The first Church here in Mount Argus was built and blessed within months
of the arrival of the first Fathers. A year after its foundation Blessed
Father Charles began his charismatic mission here.
Soon
from this foundation new foundations sprung up in Glasgow and in Belfast,
both of which were to influence the Catholic culture of those cities right
down until our day. These Passionist Monasteries and the others which
developed later became places close to people in their daily lives and
aspirations, aware that the preaching of the Gospel must be linked with
the concrete situations in which people live and Passionist houses have
remained true to this mission until our day. In this they showed
that preaching the message of the Gospel in any society does not lead
- as some would today tend to portray - to alienation and subjugation
but is a true and vital
contribution to the fabric of any society.
Mount Argus and indeed the great Monasteries founded from it like Saint
Mungo's in Glasgow and Ardoyne in Belfast always had a character of their
own. They were big. As a child, when I came here to Mass with my parents,
I was struck by the dimensions of the Monastery here in Mount Argus. It
seemed to be a power house of priests. It was a power house of prayer
and encouragement to lead the Christian life to the full. It was a power
house of great preachers. From here the word of God was preached and the
lives of many were changed. It was a place where the story of the passion
and death of Jesus was preached as a message of life. Within a short time
Mount Argus had left its imprint for good on the life of Dublin and of
Ireland.
The
Passionist Monasteries were attentive to the aspirations of people. Some
of the leaders of 1916 came here on the eve of the Uprising
to reflect and pray and who knows also to agonise about their enterprise.
Ardoyne, on its part, stands out as a beacon of support and integrity
amid the struggles in its neighbourhood. Mount Argus has long links with
An Garda Siochana. How many times have I been here as honour was rendered
to dedicated members of the force who had contributed so much through
their lives and service to the stability and security of our society.
Now
Mount Argus must look to the future. I see the word downsizing in the
commemorative booklet. Numbers are down but I hope that there will be
no downsizing in the sense that Mount Argus would be any less a power
house of what is best in the Passionist tradition and charism. This has
been a powerhouse from which the word of God has been preached as the
source of what the second reading called: "All that is good and everything
that is perfect". This diocese needs such a power house. Ireland
needs it. We will need it all the more in the future.
The
strength of the Passionist tradition in Ireland has been its ability -
to use again the words of the second reading - to "accept and submit
to the word which has been planted in you".
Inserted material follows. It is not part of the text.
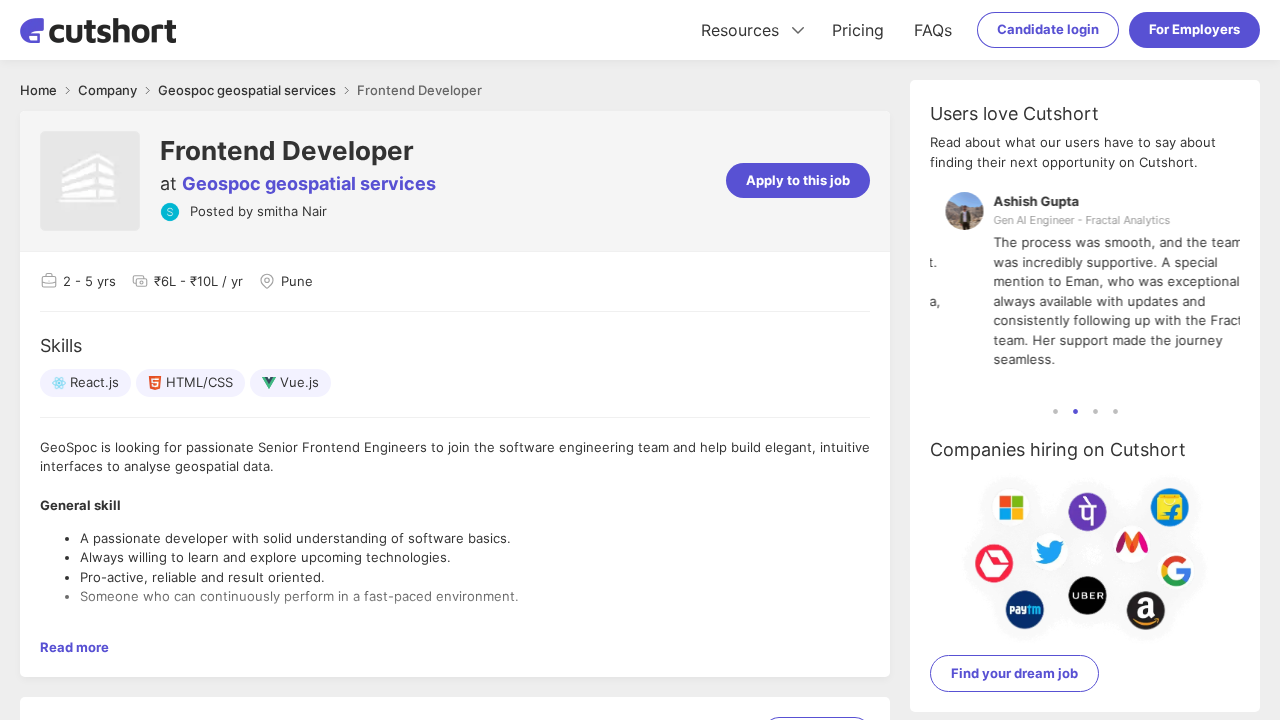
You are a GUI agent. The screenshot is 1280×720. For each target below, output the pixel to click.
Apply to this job (798, 180)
Those who are called in a particular way to preach the Passion of Jesus
Christ and those of us who hear their word are called to "accept
and submit to that word" through the way we live. Jesus' passion
and death constitute the key to new life. In his self-giving love for
us, even unto death on a cross, Jesus revealed to us just how boundless
his love for us was.
In
doing this he revealed to us what God is like. Jesus chose to reveal the
God of power and might not in clinging to the outward expressions of authority,
power or popularity, but through self-giving love until the end. In this
he showed us that in defining the meaning of life, in 1856 or in our time
or at any moment in history, giving is just as important as having.
The
future cohesion of our nation will be not built just on our enjoying the
fruits of economic prosperity, but in ensuring that that prosperity is
shared in a way that all can reach fulfilment in life, within the beauty
of creation which has been given to us as our home and in the community
of the members of our human family.
We
thank God for the way in which over these 150 years the Passionist communities
here in Mount Argus and around Ireland and abroad have touched and changed
the hearts of so many and led them to see in the law and the call and
the love of God the true path to life.